In an intimate and familiar voice Violette describes frankly and vividly her feelings and memories of this lost world. To her young eyes it truly did feel like Eden. She talks of the stories her grandfather Heskel used to tell her ‘about the Garden of Eden, the Tower of Babel and the Hanging Gardens of Babylon, all of which were part of our fabulous heritage. And we were living right there.’ and her sense of pride and love for her birthplace is immensely powerful.
She brings alive the ‘primitive’ Baghdad of her early youth, with the ‘saqquas’, watersellers, hauling water in goatskins from the Tigris to supply each house. A time when a street’s name was simply the name of the richest family who lived there, and the narrow alleyways were filled with pedlars and barbers who as well as shaves an haircuts would offer less pleasant services such as ‘pulling teeth and lancing boils in full public view!’
As Violette grows, so too Baghdad flourishes and modernises. She describes a beautiful and civilised place where Jews, Muslims and Christians live in harmony. In each chapter she paints a picture of some of the most important elements of Baghdadi Jewish life in rich and tantalising detail – home life in the qasr (large house) built by her father and the glorious summer nights spent sleeping on the roof, the Sabbath and other Haggim filled with sumptuous foods and much entertaining, getting up to mischief at the Laura Khedouri School for Girls and the traditions surrounding marriage – Violette herself married David Shamash in 1937, an arranged match as was custom amongst the community at that time.
But this fondly recalled life was soon to be ripped apart by events taking place on a larger scale. In 1939 the world was at war, and the Grand Mufti of Jerusalem who had been orchestrating a campaign of terrorist attacks on Jewish and British targets in Palestine, fled to Baghdad and began inciting hatred against the Jews there. The political climate was changing and local sympathies were swinging ever further towards the Germans.

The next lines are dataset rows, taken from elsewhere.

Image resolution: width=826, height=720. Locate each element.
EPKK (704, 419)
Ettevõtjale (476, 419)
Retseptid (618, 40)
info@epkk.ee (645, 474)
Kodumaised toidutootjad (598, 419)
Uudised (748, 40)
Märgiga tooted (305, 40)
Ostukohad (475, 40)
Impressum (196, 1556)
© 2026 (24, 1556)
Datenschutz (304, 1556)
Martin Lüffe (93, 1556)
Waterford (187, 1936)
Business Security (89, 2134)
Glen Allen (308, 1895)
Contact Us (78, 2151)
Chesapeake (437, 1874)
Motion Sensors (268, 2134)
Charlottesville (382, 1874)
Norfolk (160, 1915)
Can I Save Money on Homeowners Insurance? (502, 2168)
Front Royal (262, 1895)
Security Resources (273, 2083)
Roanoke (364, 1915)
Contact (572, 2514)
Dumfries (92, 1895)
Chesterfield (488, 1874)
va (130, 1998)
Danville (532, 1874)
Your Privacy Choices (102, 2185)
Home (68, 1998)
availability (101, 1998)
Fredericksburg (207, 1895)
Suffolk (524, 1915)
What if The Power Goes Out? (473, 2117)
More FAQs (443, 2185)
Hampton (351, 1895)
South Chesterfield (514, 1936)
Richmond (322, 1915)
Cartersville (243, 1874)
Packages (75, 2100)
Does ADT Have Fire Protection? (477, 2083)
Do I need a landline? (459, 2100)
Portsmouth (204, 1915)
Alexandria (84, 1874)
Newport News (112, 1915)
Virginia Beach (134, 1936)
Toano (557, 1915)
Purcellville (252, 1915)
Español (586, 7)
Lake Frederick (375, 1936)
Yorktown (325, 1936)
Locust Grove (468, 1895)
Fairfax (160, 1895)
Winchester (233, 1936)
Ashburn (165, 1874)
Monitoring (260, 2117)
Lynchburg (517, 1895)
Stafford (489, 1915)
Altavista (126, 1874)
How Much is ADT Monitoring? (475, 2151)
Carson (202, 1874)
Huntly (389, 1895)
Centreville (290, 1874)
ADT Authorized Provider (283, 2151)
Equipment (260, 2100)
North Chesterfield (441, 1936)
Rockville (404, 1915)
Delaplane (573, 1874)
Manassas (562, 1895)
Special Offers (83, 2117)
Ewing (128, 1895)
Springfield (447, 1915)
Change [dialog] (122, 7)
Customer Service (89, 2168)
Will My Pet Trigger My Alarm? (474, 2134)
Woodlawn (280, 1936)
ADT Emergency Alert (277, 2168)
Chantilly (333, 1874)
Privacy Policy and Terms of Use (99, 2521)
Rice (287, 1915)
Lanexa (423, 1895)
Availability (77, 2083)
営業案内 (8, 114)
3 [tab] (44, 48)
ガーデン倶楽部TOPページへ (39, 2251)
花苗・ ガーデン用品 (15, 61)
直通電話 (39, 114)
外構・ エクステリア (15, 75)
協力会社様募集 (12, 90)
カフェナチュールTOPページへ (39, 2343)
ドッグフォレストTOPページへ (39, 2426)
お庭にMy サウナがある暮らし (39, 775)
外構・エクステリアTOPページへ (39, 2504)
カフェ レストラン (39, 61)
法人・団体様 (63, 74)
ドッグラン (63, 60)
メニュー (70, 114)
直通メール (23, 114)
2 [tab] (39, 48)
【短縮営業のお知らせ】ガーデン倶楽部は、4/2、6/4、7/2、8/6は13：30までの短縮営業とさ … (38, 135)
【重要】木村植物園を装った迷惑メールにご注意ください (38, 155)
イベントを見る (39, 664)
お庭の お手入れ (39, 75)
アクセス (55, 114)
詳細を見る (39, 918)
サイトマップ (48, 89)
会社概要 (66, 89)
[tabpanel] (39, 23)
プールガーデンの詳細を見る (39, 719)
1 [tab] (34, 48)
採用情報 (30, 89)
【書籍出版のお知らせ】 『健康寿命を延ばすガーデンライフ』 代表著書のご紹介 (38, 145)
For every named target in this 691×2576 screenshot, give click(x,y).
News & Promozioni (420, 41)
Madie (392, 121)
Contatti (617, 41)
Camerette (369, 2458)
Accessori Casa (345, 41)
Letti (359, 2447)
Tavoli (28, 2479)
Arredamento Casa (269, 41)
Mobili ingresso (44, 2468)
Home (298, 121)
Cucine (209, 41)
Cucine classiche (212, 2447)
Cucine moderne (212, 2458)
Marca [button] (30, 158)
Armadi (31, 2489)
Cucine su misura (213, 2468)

Events were to reach a head when in 1941 a military coup led by Rashid Ali al-Gaylani a ‘rabidly pro-Nazi lawyer’ seized control of Iraq. Over the following months things became rapidly worse for Jewish community culminating in two days of violence and murder – the Farhud – just as the British were about to regain control of the country.
Violette’s recollection of the Farhud is both gripping and tragic and by the end of those two days over 900 homes had been attacked, almost 600 Jewish shops had been looted and 187 people had lost their lives. Even more painful is the knowledge that British forces had been stationed just outside Baghdad during the chaos, but orders prevented them from entering and restoring peace to the city.
At the end of the book there is an excellent section written by Violette’s son-in-law examining the events occurring within British command that allowed this catastrophe.
After the nightmare of the Farhud, Violette and her husband decided Iraq no longer held any future for their family, and Violette movingly describes her flight out of Baghdad towards the uncertainty of a new life.
The rest of the family was eventually to follow, as in fact did all of this vibrant and ancient community now scattered across the world. In Violette’s own words, ‘Goodbye Baghdad. Farewell Babylon. Adieu Eden.’